REQUIRED ACTION:
Transcribe the listing word for word. Begin at its first line and end with the line containing "Given: Select Campaigns by User report".

RECORDS FOR PROCESSING:
--- START ---
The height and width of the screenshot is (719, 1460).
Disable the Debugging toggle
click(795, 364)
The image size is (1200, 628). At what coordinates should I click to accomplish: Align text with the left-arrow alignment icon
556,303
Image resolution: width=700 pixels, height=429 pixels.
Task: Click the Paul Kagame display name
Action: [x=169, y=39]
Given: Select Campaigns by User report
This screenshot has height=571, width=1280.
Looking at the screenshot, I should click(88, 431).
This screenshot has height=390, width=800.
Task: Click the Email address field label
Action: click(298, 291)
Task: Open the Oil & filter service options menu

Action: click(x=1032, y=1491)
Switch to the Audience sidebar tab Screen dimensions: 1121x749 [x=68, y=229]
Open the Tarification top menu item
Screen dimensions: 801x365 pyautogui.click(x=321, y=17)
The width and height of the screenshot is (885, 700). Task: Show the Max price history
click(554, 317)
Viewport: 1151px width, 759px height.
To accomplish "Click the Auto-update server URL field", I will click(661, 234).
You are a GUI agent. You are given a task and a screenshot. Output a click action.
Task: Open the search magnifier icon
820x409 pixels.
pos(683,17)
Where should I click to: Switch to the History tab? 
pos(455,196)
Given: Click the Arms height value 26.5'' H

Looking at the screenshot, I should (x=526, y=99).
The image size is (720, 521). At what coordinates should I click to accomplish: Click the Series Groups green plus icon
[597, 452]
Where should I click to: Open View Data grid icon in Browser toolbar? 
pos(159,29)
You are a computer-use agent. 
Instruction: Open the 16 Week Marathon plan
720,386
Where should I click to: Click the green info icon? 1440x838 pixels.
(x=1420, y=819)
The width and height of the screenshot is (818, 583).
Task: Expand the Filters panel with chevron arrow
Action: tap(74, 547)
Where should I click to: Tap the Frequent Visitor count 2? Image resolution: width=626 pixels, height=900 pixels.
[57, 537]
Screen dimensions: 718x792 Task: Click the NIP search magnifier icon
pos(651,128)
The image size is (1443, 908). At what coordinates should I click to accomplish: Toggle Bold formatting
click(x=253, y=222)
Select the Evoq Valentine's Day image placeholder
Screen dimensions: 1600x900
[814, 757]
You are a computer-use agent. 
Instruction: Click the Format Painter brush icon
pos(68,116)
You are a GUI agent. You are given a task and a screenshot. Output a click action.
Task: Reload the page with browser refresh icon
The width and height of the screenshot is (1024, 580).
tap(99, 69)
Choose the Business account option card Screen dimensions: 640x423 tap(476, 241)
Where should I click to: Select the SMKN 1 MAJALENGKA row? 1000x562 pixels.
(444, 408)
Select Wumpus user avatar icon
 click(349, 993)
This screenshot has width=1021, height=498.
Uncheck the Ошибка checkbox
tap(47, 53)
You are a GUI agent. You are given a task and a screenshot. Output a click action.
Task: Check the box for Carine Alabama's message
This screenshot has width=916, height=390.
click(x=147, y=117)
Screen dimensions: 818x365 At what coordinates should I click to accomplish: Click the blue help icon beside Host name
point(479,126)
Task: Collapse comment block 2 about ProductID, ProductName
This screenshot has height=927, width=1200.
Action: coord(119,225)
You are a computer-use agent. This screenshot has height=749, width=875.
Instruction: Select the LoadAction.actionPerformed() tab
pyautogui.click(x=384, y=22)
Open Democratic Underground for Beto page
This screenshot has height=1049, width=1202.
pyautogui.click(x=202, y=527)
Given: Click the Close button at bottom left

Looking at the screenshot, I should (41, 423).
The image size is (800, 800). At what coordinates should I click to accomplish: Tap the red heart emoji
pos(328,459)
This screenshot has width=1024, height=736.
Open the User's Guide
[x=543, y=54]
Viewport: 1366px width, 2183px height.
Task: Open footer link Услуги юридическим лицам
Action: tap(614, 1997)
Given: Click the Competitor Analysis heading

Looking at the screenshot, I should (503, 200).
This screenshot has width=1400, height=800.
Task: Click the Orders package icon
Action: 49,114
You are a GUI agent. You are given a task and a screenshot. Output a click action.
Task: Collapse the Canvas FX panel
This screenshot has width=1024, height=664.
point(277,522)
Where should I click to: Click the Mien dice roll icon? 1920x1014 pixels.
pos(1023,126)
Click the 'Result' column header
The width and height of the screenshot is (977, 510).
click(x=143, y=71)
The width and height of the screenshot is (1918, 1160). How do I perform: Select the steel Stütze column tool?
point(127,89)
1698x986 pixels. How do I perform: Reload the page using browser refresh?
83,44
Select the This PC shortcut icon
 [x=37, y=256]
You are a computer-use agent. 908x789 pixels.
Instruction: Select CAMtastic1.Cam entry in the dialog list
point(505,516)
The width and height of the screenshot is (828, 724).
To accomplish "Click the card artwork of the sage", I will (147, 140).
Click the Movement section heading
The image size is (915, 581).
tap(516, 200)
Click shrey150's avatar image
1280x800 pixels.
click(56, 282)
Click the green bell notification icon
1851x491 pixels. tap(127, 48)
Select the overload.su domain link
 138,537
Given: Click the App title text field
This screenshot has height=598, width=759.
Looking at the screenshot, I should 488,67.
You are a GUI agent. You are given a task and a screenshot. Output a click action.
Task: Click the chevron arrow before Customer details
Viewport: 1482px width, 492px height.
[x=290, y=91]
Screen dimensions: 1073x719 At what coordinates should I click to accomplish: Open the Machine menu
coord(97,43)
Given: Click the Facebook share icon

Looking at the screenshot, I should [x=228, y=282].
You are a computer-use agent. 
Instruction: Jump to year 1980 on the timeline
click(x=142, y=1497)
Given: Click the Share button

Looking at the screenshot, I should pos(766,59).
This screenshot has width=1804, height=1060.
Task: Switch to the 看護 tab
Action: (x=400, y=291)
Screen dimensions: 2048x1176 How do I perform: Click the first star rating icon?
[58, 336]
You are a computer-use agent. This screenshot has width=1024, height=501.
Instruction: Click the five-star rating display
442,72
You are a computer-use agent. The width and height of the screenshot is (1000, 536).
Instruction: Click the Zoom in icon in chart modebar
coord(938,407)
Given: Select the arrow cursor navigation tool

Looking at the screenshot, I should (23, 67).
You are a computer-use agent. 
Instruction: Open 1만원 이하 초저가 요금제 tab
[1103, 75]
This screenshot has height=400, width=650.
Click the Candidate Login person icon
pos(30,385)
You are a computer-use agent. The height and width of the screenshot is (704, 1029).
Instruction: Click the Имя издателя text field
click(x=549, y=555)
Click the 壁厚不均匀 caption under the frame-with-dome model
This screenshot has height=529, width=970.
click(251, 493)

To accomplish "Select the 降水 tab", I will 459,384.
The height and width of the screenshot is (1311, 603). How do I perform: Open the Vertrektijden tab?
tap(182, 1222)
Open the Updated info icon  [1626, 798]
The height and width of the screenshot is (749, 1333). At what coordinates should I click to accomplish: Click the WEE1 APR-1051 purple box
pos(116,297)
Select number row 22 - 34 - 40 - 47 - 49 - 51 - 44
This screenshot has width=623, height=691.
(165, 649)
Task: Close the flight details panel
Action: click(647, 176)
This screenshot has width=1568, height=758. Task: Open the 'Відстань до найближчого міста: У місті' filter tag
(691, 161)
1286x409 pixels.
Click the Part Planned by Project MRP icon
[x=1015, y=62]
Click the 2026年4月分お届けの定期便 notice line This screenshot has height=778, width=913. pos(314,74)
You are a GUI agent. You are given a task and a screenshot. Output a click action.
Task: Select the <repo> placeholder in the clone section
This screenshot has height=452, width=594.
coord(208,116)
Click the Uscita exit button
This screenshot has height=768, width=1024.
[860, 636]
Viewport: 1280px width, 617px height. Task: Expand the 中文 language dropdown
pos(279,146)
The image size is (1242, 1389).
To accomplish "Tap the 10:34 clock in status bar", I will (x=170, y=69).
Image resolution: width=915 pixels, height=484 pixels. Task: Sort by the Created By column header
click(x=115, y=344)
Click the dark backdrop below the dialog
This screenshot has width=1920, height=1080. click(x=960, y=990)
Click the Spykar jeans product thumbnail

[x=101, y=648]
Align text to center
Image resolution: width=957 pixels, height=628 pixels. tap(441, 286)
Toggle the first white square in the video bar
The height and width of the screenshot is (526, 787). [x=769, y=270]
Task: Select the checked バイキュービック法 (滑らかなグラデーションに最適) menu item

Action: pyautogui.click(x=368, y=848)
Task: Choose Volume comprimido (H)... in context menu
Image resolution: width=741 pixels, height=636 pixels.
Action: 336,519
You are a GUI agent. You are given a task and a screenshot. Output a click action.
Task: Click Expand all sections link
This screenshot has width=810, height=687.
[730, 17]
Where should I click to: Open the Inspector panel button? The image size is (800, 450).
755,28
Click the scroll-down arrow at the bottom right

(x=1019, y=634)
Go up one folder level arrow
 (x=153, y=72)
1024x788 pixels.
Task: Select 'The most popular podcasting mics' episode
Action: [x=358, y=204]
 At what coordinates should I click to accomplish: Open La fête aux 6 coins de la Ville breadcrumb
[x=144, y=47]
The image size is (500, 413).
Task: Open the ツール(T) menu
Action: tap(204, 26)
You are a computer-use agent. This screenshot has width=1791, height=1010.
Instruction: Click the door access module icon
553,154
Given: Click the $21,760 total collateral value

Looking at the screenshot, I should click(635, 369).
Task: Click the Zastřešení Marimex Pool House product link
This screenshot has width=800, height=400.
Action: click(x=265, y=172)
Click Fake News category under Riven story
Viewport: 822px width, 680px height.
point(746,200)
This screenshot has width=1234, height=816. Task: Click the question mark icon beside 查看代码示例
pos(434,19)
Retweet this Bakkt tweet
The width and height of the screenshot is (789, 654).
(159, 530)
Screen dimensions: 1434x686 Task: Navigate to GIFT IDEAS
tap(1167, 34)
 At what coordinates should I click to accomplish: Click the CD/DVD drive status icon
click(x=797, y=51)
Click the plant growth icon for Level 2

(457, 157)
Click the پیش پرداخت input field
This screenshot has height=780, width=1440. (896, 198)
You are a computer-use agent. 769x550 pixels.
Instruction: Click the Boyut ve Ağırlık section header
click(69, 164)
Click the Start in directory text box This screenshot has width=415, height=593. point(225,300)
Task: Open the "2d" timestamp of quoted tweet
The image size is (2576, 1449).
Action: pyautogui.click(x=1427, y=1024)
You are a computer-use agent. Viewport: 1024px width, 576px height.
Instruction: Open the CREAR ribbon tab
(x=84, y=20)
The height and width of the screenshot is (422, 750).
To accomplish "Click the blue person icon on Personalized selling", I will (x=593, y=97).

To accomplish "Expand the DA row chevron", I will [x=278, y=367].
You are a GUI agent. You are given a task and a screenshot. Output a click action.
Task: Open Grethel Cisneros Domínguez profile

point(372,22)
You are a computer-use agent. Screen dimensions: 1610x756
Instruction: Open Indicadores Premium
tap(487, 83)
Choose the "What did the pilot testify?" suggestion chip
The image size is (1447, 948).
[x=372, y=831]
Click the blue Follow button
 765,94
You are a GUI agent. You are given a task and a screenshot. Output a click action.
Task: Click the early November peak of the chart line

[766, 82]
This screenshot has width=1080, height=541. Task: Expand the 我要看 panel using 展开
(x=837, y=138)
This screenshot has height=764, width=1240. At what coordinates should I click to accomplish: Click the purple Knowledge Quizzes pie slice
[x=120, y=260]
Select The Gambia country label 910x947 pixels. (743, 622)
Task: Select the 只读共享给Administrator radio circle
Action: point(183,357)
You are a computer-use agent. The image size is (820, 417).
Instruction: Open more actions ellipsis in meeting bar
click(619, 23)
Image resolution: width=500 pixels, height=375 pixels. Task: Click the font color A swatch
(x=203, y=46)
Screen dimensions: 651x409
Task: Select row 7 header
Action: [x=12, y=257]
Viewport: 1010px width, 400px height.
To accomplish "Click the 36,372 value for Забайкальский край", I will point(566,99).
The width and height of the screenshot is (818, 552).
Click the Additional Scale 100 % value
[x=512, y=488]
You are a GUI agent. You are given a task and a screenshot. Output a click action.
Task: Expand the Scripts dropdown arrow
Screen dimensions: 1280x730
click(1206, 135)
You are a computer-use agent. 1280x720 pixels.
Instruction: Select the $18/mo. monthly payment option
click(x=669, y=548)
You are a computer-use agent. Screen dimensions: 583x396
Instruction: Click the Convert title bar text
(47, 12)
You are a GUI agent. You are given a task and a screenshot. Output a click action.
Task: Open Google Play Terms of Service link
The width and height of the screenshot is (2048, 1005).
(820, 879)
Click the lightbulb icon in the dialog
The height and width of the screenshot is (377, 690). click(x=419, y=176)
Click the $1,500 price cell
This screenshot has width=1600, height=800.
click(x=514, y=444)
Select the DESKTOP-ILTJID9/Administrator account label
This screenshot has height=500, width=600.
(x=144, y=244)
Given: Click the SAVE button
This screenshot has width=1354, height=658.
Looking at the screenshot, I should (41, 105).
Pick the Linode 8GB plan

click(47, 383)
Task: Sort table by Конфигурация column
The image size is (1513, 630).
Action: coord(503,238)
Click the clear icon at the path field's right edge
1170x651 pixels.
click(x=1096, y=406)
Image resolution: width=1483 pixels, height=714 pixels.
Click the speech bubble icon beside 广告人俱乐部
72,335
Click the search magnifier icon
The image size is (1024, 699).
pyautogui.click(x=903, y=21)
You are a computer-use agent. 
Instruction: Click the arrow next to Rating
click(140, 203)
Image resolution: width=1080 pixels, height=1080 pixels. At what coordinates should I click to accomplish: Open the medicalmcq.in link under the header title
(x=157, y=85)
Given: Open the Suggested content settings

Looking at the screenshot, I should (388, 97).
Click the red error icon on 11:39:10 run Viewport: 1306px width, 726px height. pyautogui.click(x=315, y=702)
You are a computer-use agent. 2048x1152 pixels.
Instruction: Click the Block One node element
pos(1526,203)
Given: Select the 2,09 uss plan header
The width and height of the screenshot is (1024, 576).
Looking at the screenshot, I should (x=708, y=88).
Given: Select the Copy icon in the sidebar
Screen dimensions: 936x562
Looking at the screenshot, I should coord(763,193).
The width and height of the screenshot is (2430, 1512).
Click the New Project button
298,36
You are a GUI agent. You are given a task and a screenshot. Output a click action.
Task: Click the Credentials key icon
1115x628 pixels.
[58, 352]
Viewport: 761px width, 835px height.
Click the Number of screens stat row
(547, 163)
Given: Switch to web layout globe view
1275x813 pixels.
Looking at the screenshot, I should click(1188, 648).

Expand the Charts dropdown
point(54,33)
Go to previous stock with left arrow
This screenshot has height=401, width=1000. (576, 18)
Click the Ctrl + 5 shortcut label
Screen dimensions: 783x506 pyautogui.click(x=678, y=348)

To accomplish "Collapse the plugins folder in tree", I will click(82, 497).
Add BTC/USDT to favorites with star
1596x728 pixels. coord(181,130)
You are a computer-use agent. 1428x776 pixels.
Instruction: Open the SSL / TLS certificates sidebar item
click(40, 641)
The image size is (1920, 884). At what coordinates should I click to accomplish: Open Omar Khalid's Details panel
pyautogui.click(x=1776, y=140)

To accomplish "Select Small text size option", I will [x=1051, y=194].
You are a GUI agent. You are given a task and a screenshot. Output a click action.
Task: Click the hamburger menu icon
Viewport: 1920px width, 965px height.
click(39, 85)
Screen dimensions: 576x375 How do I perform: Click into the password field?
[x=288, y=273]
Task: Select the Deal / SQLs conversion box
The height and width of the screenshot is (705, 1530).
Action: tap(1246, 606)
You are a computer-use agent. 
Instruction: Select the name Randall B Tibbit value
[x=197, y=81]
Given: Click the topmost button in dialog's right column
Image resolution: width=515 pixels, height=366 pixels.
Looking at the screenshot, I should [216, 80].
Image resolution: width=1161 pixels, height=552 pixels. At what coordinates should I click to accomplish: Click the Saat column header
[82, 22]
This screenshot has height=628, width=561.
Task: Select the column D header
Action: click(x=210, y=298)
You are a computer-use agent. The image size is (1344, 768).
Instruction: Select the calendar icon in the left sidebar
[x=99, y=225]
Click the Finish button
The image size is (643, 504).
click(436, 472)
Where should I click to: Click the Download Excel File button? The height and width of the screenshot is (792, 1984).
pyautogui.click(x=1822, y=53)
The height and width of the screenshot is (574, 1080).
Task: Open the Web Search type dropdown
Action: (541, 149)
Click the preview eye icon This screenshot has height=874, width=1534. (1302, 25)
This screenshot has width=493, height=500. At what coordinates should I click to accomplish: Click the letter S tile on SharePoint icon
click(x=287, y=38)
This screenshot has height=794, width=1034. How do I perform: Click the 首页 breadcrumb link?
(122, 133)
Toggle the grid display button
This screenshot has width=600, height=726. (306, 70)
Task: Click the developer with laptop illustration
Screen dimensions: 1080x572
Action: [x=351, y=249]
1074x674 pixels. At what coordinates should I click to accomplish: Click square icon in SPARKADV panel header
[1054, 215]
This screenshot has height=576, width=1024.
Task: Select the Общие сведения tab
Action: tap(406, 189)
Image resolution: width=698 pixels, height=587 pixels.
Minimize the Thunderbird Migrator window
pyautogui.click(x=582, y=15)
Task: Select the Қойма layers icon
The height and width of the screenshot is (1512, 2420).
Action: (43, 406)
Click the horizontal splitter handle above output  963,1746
--- END ---
ANSWER AREA:
The height and width of the screenshot is (719, 1460).
Disable the Debugging toggle
click(795, 364)
The image size is (1200, 628). At what coordinates should I click to accomplish: Align text with the left-arrow alignment icon
556,303
Image resolution: width=700 pixels, height=429 pixels.
Task: Click the Paul Kagame display name
Action: [x=169, y=39]
Given: Select Campaigns by User report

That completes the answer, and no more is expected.